Exercise data:
=== Section Start ===
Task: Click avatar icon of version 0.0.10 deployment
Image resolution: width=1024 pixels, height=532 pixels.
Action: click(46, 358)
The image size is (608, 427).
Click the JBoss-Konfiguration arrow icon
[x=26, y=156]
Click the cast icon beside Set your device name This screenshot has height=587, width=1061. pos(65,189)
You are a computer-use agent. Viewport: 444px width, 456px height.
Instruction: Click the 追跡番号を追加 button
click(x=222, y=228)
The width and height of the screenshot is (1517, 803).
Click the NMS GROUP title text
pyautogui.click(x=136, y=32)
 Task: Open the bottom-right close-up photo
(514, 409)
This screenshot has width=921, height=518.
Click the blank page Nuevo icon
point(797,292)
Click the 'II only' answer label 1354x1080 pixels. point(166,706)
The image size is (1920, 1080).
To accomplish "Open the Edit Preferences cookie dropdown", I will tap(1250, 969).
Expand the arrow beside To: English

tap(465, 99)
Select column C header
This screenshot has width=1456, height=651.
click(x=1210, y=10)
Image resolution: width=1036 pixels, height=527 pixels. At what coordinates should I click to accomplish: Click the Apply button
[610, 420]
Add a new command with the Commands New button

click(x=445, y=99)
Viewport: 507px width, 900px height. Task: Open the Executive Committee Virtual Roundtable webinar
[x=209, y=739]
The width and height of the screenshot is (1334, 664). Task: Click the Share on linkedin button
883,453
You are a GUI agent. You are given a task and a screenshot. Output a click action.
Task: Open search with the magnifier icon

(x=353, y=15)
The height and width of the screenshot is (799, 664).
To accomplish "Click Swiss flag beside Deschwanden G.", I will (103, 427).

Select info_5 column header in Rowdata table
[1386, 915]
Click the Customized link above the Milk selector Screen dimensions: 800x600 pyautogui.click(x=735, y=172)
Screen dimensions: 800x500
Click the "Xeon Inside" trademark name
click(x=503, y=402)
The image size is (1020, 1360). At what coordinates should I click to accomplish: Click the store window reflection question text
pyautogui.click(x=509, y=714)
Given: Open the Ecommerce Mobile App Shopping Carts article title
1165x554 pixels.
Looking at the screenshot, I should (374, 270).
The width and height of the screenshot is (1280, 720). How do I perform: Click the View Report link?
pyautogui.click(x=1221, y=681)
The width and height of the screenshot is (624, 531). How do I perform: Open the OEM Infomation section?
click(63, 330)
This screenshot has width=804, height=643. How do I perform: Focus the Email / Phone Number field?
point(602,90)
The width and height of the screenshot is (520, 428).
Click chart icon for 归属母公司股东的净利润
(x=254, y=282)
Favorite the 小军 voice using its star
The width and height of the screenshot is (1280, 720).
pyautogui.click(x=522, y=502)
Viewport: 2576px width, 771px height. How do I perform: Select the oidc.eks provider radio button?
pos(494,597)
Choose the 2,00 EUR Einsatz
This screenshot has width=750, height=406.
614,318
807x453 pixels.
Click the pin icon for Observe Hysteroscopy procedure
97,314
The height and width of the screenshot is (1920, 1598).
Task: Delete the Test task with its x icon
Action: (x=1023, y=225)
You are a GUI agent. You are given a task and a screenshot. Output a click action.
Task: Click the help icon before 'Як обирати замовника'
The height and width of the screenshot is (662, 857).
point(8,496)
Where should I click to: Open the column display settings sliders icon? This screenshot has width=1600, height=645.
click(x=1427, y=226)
=== Section End ===
All lines of the listing that contain the word "dimensions" should be copied out.

Click the Customized link above the Milk selector Screen dimensions: 800x600 pyautogui.click(x=735, y=172)
Screen dimensions: 800x500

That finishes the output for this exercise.